WHAT TO WORK ON = Only lines containing the string "Viewport" belong in the answer; find them in the records and copy them.

EXTRACTED MATERIAL =
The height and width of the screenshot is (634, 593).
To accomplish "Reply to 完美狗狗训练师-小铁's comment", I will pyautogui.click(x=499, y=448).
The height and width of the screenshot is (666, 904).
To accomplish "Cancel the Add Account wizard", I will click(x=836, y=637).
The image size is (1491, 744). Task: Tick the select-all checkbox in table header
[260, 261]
--
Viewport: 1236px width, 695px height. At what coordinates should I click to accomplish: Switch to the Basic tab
* * *
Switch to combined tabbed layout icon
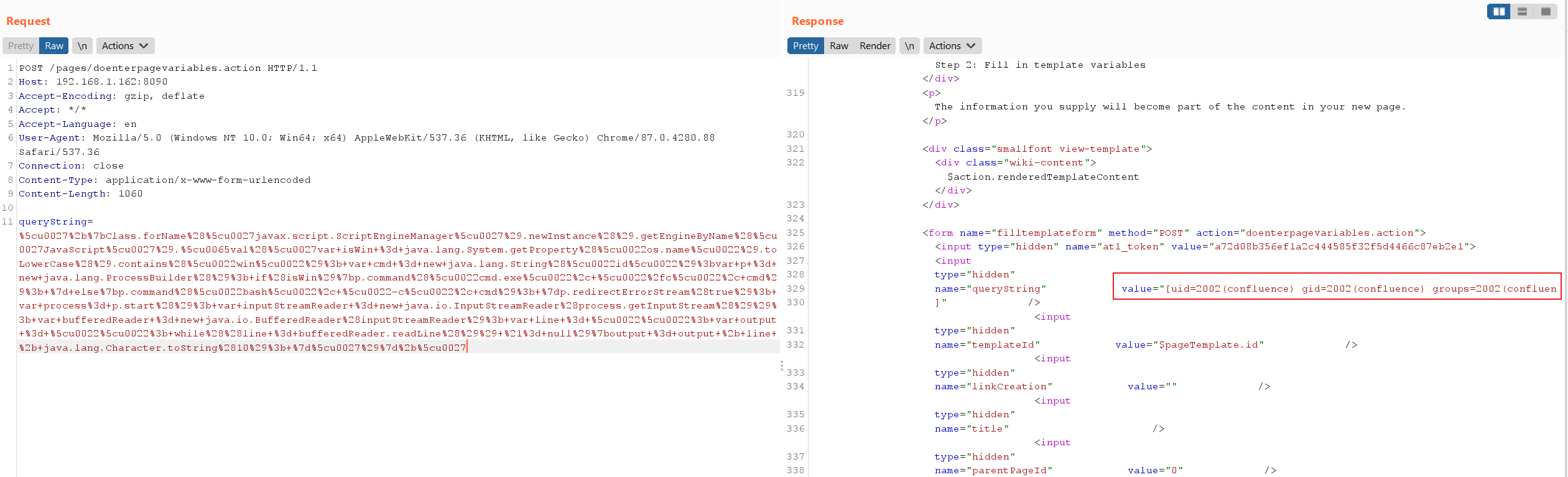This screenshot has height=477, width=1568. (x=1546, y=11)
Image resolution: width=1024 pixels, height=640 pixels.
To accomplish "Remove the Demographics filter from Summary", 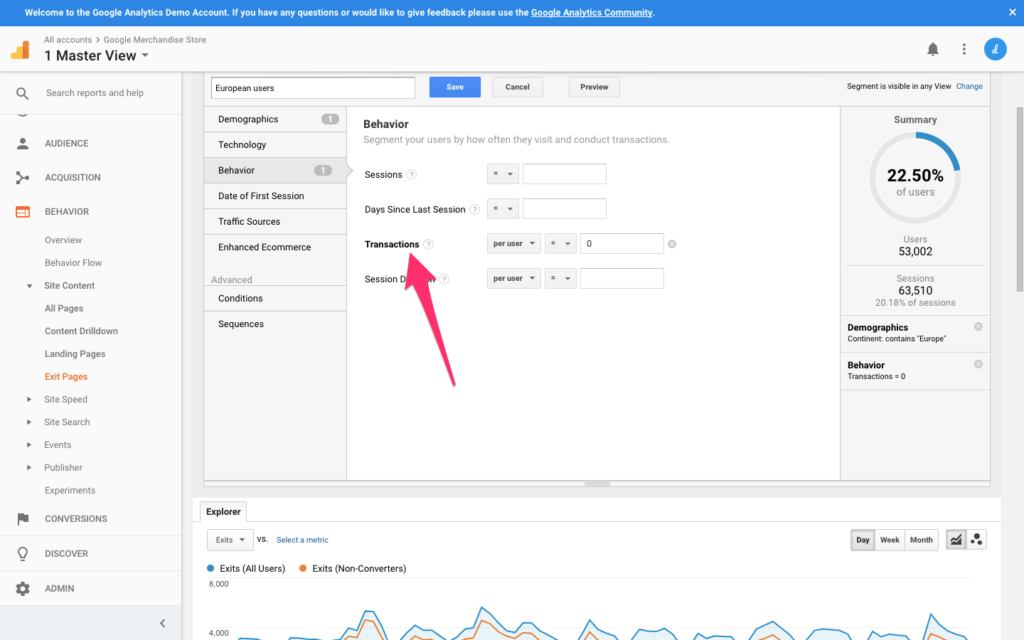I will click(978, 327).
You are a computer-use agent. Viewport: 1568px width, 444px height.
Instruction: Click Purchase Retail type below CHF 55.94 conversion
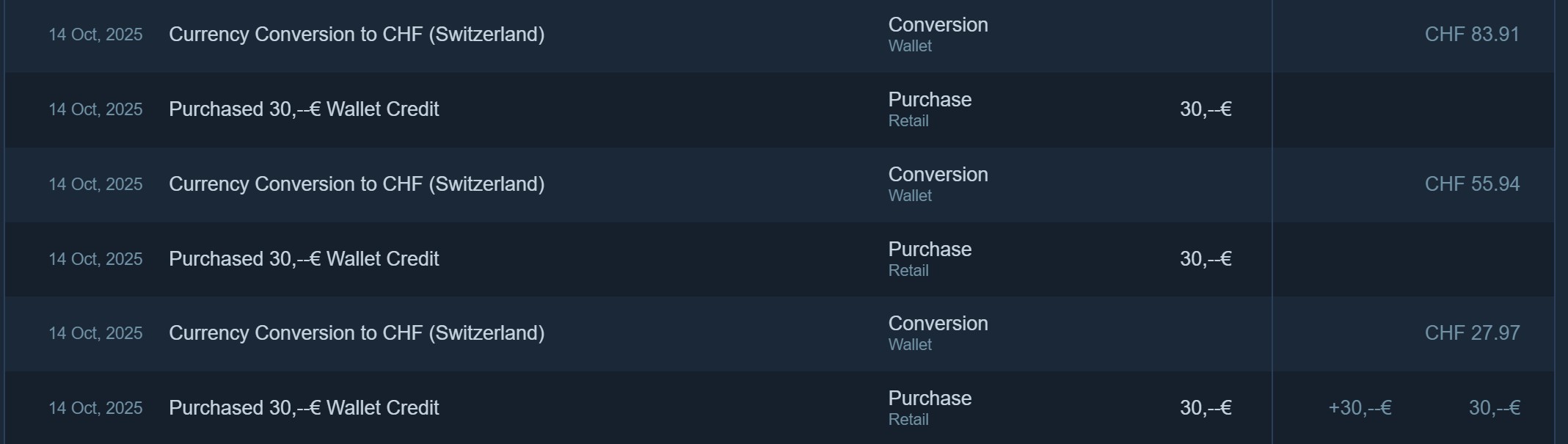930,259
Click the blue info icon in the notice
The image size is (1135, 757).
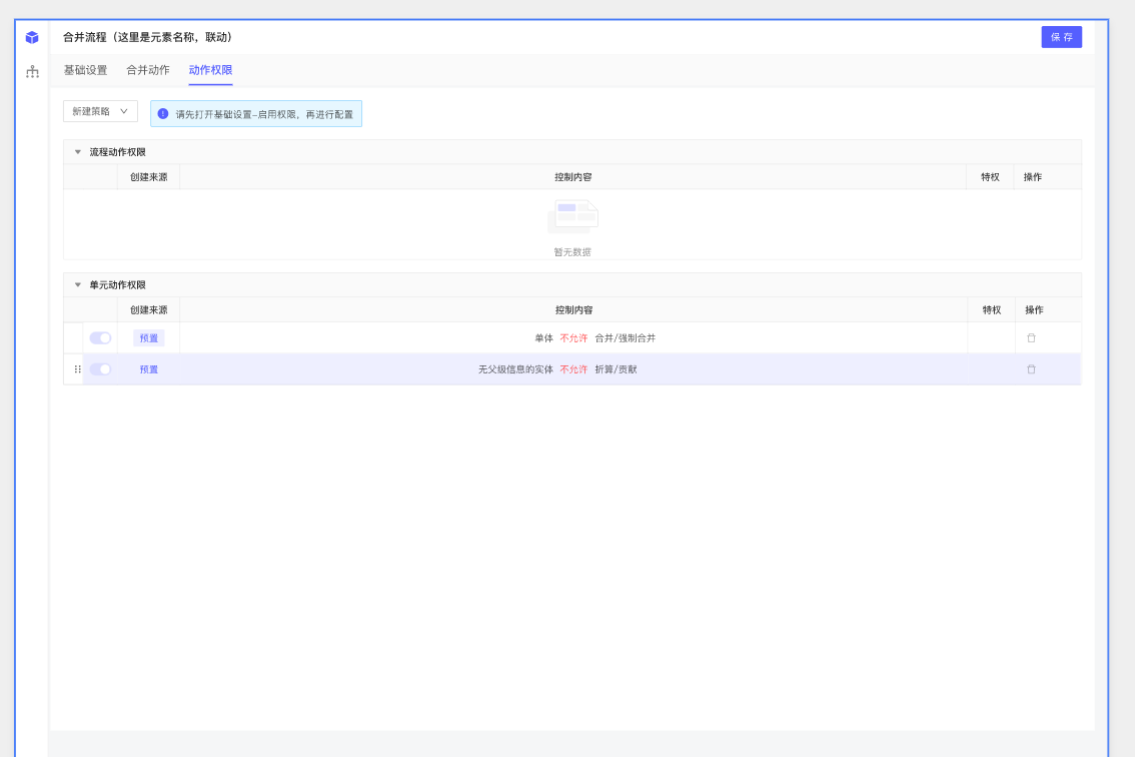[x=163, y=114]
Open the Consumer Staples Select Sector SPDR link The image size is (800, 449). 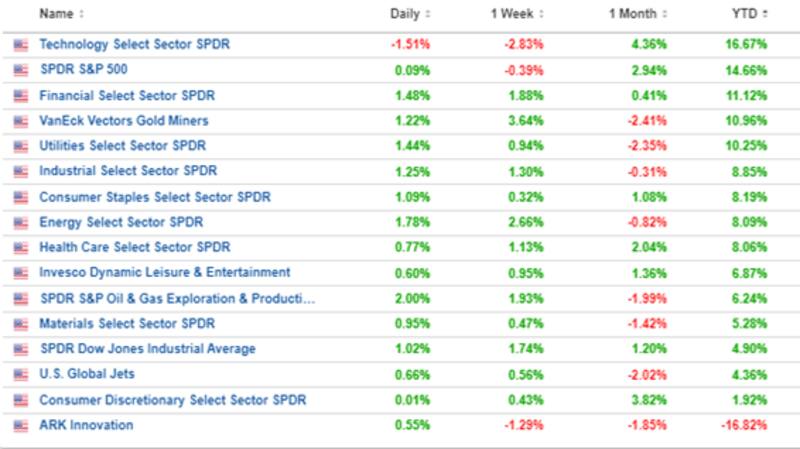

RESULT OF THE TASK =
Viewport: 1236px width, 695px height. At what coordinates should I click to accomplish: Switch to the Basic tab
You are a computer-use agent. Viewport: 1568px width, 444px height.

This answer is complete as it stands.